2(2) This Act does not apply to the sale or supply of a consumer product by a seller or supplier

(a) who is not a distributor of consumer products of that kind and does not hold himself out as such;

[18] The defendant was known to the plaintiff as a trucker and not as a distributor of motor vehicles. This legislation designed to protect consumers has no application in private transactions such as this purchase and sale.

[19] The applicability of Section 15 of the Sale of Goods Act provides no more comfort for the plaintiff:

15 Subject to the provisions of this Act and of any Statute in that behalf, there is no implied warranty or condition as to the quality or fitness for any particular purpose of goods supplied under a contract of sale, except as follows:

(a) where the buyer, expressly or by implication, makes known to the seller the particular purpose for which the goods are required, so as to show that the buyer relies on the seller's skill or judgment, and the goods are of a description that it is in the course of the seller's business to supply, whether he is the manufacturer or not, there is an implied condition that the goods are reasonably fit for the purpose, but in the case of a contract for the sale of a specified article under its patent or other trade name, there is no implied condition as to its fitness for any particular purpose;

(b) where goods are bought by description from a seller who deals in goods of that description, whether he is the manufacturer or not, there is an implied condition that the goods are of merchantable quality; but if the buyer has examined the goods, there is no implied condition as regards defects that such examination ought to have revealed;

(c) an implied warranty or condition as to quality or fitness for a particulr purpose may be annexed by the usage of trade;

(d) an express warranty or condition does not negative a warranty or condition implied by this Act unless inconsistent therewith.

[20] Both counsel in pre-trial briefs appear to adopt the position of Professor Fridman, in Sale of Goods in Canada wherein he refers to the relevant factors attaching to the implied conditions of Section 15. He says:
Three factors are therefore relevant: (i) the course of the seller's business; (ii) knowledge on the part of the seller of the purpose of the goods; (iii) reliance on the seller's skill or judgment.

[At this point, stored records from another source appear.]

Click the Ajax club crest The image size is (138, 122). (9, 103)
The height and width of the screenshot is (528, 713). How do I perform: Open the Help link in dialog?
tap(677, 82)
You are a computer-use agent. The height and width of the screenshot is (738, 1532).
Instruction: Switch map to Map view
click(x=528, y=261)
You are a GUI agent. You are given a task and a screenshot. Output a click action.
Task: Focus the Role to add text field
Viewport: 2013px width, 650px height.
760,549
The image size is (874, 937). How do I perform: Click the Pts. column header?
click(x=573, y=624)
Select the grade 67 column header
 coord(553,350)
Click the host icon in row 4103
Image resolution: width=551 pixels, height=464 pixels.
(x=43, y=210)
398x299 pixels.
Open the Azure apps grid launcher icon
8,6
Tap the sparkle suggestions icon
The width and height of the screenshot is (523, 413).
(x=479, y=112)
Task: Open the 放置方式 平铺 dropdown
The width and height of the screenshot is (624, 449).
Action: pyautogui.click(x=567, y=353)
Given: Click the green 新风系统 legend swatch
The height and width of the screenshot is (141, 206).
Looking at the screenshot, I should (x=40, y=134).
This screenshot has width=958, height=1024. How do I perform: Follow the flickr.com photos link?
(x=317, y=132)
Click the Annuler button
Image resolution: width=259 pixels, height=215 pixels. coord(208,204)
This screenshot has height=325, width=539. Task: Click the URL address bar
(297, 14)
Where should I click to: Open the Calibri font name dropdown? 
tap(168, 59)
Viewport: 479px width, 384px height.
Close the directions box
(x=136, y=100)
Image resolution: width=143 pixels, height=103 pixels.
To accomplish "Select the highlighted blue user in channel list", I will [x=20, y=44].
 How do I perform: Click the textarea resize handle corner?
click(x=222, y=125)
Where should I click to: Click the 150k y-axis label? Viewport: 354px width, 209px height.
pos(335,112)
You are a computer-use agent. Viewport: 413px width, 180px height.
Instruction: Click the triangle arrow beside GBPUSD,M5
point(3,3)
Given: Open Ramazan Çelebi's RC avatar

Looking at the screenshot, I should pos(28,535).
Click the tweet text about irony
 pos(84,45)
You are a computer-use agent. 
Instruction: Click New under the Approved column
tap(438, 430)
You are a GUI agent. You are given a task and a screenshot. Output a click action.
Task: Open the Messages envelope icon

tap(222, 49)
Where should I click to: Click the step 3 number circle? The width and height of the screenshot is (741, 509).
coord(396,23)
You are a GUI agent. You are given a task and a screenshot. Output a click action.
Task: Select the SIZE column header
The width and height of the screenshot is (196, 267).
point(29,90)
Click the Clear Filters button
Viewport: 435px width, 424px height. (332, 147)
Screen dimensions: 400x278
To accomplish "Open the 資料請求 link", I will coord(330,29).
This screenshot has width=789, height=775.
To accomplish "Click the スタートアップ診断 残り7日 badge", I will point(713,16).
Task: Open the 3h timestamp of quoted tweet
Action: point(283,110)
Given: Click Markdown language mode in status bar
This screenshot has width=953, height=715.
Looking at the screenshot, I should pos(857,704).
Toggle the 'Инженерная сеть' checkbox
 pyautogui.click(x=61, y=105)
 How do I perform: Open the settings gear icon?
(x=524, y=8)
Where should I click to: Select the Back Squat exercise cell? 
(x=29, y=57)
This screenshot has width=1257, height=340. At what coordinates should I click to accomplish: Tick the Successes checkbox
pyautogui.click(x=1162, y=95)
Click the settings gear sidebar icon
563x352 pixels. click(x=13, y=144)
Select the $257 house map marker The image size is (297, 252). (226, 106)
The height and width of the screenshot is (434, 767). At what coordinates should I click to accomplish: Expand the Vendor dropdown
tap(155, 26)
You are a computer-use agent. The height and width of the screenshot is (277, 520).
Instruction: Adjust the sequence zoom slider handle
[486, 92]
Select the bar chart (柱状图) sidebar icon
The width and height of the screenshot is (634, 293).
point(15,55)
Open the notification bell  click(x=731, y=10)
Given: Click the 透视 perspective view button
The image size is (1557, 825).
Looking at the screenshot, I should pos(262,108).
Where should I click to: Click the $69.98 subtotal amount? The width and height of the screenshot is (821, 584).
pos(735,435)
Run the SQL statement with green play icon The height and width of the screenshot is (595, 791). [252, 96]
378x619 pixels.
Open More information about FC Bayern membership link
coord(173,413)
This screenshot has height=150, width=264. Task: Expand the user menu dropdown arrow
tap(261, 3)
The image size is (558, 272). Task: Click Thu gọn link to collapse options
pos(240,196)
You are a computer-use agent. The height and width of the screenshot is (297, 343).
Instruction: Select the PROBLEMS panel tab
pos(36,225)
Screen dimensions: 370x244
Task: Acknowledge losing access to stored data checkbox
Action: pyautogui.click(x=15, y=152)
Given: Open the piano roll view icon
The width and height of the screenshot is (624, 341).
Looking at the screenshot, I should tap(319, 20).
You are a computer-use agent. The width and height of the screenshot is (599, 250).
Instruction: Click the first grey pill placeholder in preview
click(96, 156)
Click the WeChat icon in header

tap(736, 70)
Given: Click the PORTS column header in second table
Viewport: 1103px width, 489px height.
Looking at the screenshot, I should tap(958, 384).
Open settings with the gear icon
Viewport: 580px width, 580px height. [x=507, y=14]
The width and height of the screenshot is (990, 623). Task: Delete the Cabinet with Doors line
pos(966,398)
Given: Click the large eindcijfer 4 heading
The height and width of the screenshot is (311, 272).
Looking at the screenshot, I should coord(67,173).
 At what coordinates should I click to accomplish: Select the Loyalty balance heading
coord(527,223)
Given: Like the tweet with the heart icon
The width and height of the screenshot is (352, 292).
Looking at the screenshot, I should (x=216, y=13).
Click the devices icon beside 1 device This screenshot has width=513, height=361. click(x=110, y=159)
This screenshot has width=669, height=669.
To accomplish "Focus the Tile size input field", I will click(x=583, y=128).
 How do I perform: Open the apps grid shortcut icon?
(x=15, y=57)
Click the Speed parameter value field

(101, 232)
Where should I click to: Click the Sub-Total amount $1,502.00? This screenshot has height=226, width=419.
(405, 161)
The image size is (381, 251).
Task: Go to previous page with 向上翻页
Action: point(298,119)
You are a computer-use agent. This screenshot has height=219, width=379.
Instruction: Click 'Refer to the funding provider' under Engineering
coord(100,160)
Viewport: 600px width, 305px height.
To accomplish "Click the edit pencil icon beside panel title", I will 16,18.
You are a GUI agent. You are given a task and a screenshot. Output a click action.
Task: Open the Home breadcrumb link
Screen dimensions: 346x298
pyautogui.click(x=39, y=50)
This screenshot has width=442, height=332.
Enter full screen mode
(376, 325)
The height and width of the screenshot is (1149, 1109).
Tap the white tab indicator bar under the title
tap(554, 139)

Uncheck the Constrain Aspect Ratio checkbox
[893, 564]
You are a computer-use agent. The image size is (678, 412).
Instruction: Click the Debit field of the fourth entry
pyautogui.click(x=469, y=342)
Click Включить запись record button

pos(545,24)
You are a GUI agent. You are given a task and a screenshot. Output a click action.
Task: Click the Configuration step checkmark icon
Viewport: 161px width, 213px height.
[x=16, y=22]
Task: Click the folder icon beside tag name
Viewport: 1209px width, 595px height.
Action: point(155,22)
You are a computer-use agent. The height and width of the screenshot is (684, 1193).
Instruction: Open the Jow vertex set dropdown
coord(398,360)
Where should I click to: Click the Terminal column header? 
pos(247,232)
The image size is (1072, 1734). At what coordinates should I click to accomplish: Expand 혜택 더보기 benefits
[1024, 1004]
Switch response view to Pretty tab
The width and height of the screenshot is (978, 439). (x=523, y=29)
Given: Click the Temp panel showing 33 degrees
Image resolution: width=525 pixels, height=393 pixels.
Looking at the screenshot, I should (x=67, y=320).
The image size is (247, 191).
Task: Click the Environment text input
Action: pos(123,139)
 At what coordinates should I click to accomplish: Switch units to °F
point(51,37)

Only if a contract of sale satisfies these requirements will it be possible to imply into it the condition of fitness of the goods that is contained in this subsection.

[21] In my opinion it is clear that the plaintiff can find no support in this statutory provision for the very basic reason that the sale of the tractor was not in the course of the seller's business. For as Professor Fridman adds:
The requirement that the goods be of the kind which the seller normally deals with in the course of his business means that a private sale is not within the section.

[22] The plaintiff's action is therefore dismissed with costs. The defendant will be entitled to costs (as well as disbursements) in an amount of $2,100.00 applying Scale 2 to an amount involved of $20,000.00.